Every single day for the past 3 years, I’ve been growing AT LEAST one other human being from my own body.
That’s right friends… I’ve either been pregnant, nursing, or both for approximately 1,104 days straight.
And while I realize that is quite miraculous (it really is if you stop and think about it) I can guarantee that my pre-baby self would have laughed hysterically if you said, “you’ll nurse your first child for TWENTY-ONE months.”
But that’s what I did.
Not because I don’t believe in feeding babies solid food ASAP, not because it was cheaper than formula, not because it was best for my baby, and certainly not because I wanted to.
I nursed Nora for 21 months out of sheer necessity for her survival.
Although we introduced a pacifier within hours of her birth, tried bottles of pumped breast milk starting her first week of life, tried a variety of formulas after 2-3 weeks, and even tried baby cereal at 4 months; she made it VERY clear that she would starve before accepting any of those “imitation products”.

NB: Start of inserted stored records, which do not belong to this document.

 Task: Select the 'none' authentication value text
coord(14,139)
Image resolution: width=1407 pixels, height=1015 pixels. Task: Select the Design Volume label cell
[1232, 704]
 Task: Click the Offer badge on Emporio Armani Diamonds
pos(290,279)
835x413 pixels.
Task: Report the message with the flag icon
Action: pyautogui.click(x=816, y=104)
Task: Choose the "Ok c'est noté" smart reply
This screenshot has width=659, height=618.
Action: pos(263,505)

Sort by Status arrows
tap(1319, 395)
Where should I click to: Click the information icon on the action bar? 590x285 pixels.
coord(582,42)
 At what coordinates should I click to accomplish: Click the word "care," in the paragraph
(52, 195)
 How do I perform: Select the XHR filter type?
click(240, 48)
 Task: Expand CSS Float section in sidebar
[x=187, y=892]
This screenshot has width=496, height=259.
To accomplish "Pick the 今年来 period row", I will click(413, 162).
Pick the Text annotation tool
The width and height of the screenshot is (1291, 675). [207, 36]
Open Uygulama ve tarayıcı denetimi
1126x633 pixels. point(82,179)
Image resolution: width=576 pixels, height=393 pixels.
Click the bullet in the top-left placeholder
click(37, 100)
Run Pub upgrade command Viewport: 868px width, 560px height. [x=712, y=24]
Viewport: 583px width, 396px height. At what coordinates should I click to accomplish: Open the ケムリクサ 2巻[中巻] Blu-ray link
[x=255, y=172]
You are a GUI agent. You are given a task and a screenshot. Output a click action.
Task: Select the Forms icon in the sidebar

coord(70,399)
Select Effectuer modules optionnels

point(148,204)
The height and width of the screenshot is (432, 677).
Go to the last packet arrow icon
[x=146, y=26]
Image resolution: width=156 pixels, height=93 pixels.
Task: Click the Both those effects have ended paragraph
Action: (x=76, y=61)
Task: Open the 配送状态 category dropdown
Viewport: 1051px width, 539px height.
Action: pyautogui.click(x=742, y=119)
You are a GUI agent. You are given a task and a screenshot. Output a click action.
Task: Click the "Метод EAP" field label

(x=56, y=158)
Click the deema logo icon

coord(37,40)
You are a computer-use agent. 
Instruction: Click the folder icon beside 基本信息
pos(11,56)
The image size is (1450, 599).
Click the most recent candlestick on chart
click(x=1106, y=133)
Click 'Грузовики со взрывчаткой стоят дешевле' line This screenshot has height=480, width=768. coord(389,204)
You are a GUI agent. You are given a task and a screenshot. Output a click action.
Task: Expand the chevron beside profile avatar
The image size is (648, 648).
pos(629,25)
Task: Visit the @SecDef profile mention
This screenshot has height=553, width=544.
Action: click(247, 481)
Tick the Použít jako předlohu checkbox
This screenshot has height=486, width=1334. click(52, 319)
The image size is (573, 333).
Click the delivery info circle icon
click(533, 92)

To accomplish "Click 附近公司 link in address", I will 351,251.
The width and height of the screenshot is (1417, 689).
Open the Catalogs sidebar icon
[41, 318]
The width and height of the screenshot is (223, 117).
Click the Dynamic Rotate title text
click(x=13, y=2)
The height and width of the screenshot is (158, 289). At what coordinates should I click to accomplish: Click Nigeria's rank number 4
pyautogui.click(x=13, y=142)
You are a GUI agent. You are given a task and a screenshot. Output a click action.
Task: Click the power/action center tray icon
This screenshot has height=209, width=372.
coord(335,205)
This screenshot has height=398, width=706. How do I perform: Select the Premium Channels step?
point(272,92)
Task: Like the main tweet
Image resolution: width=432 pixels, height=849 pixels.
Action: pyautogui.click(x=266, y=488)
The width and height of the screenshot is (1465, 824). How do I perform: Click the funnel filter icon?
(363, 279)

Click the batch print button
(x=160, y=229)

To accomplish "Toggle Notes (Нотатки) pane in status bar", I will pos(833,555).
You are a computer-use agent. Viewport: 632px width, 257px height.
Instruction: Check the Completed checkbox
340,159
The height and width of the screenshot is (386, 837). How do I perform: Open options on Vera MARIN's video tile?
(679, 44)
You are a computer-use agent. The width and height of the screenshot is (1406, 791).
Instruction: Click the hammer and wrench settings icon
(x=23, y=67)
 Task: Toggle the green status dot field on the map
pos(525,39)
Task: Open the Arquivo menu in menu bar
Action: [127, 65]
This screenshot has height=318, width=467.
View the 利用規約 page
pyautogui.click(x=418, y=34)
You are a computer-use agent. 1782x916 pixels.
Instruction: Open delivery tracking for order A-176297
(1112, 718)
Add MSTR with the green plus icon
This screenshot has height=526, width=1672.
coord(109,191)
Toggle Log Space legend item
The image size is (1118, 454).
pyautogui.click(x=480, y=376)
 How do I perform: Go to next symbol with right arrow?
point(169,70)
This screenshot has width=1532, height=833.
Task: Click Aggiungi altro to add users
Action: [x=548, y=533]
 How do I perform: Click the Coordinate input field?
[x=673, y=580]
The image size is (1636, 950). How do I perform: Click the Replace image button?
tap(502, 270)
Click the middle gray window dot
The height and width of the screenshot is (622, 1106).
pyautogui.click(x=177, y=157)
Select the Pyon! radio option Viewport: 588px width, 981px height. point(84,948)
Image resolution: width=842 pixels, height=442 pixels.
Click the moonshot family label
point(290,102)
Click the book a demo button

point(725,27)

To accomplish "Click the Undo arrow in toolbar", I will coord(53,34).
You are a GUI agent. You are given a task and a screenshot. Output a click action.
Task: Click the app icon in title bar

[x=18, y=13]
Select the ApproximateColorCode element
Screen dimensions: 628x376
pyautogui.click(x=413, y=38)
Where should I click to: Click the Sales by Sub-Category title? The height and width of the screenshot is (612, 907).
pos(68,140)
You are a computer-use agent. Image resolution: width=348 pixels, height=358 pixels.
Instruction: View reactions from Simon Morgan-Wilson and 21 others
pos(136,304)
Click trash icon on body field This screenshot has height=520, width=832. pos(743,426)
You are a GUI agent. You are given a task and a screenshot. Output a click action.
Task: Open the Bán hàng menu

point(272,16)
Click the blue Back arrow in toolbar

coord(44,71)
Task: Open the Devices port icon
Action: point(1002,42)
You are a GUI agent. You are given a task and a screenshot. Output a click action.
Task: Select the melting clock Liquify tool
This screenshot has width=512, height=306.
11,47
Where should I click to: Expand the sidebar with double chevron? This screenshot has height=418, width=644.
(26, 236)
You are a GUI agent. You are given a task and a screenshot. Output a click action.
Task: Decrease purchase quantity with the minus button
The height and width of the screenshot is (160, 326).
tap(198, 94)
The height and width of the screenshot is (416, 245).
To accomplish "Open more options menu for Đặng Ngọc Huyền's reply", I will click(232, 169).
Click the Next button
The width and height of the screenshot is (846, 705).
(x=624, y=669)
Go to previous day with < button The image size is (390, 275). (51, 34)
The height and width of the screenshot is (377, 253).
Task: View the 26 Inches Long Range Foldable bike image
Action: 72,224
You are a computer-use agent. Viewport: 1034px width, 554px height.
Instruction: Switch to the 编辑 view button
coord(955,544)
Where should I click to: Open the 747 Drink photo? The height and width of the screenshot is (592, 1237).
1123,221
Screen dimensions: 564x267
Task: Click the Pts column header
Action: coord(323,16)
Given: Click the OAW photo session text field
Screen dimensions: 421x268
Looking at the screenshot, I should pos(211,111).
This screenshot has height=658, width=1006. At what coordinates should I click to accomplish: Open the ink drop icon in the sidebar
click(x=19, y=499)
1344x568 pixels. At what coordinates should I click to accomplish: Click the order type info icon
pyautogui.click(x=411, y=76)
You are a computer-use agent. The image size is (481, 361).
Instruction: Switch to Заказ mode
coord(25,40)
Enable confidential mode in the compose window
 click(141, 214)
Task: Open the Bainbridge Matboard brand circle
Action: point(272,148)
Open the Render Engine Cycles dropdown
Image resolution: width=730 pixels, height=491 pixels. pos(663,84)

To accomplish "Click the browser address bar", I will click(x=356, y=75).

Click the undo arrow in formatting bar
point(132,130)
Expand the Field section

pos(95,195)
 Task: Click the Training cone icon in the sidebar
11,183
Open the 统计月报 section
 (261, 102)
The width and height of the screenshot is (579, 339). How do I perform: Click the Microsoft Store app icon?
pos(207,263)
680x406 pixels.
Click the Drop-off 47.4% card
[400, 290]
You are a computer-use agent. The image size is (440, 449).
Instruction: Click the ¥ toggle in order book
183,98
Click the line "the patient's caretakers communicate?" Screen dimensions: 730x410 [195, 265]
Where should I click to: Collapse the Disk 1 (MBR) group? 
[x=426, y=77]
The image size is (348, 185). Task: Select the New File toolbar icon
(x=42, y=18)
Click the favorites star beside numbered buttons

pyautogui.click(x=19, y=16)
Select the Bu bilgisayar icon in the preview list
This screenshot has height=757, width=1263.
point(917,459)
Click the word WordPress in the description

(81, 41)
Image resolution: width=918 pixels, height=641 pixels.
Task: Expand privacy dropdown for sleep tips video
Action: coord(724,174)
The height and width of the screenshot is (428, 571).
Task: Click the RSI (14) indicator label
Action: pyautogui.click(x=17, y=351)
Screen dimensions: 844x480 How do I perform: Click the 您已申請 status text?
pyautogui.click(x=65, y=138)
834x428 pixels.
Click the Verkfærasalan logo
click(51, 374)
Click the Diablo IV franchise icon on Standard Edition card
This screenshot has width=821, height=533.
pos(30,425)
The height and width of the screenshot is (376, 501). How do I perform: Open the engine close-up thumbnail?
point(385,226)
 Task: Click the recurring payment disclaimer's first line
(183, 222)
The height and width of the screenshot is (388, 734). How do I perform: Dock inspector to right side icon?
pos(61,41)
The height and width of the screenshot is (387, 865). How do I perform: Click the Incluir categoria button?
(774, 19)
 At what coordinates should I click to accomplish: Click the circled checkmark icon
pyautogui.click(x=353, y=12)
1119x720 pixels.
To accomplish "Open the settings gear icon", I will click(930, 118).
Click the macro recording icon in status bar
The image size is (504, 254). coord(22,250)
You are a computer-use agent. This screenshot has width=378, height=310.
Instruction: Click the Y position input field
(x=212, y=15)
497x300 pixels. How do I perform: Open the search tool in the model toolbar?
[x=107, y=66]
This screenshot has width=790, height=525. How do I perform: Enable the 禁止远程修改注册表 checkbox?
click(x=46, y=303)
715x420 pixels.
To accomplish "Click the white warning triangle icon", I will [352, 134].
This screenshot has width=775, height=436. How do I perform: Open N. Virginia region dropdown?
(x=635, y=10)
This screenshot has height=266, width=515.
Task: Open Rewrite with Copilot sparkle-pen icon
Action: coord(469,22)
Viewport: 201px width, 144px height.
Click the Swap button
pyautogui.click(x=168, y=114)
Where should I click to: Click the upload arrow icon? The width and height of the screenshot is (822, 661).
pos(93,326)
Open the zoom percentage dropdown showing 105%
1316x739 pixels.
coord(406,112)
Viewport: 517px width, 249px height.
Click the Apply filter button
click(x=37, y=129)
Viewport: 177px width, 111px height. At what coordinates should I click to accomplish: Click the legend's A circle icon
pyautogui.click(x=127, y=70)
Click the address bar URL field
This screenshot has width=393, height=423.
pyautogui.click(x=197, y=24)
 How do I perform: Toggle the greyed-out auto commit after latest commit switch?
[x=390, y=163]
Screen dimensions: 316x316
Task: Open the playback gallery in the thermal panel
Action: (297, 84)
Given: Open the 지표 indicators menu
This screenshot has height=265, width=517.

The whole feeding process has been a VERY long journey for Nora and for me — and one I promised I would talk more about back in this post. So since I’ve gotten mass amount of emails asking for more information about our “feeding journey”, I figure I better squeeze in this post before Baby #2 arrives and I need to start all over again!
The Very Beginning: My Pre-Baby Expectations.
Between my friends and my relatives, pretty much all the young moms I knew were breast-feeding — so that’s what I was planning to do too. I knew the facts, I knew that nursing was fabulous for both baby and mom, I knew it would help me lose my baby weight, and I knew it was cheaper than formula.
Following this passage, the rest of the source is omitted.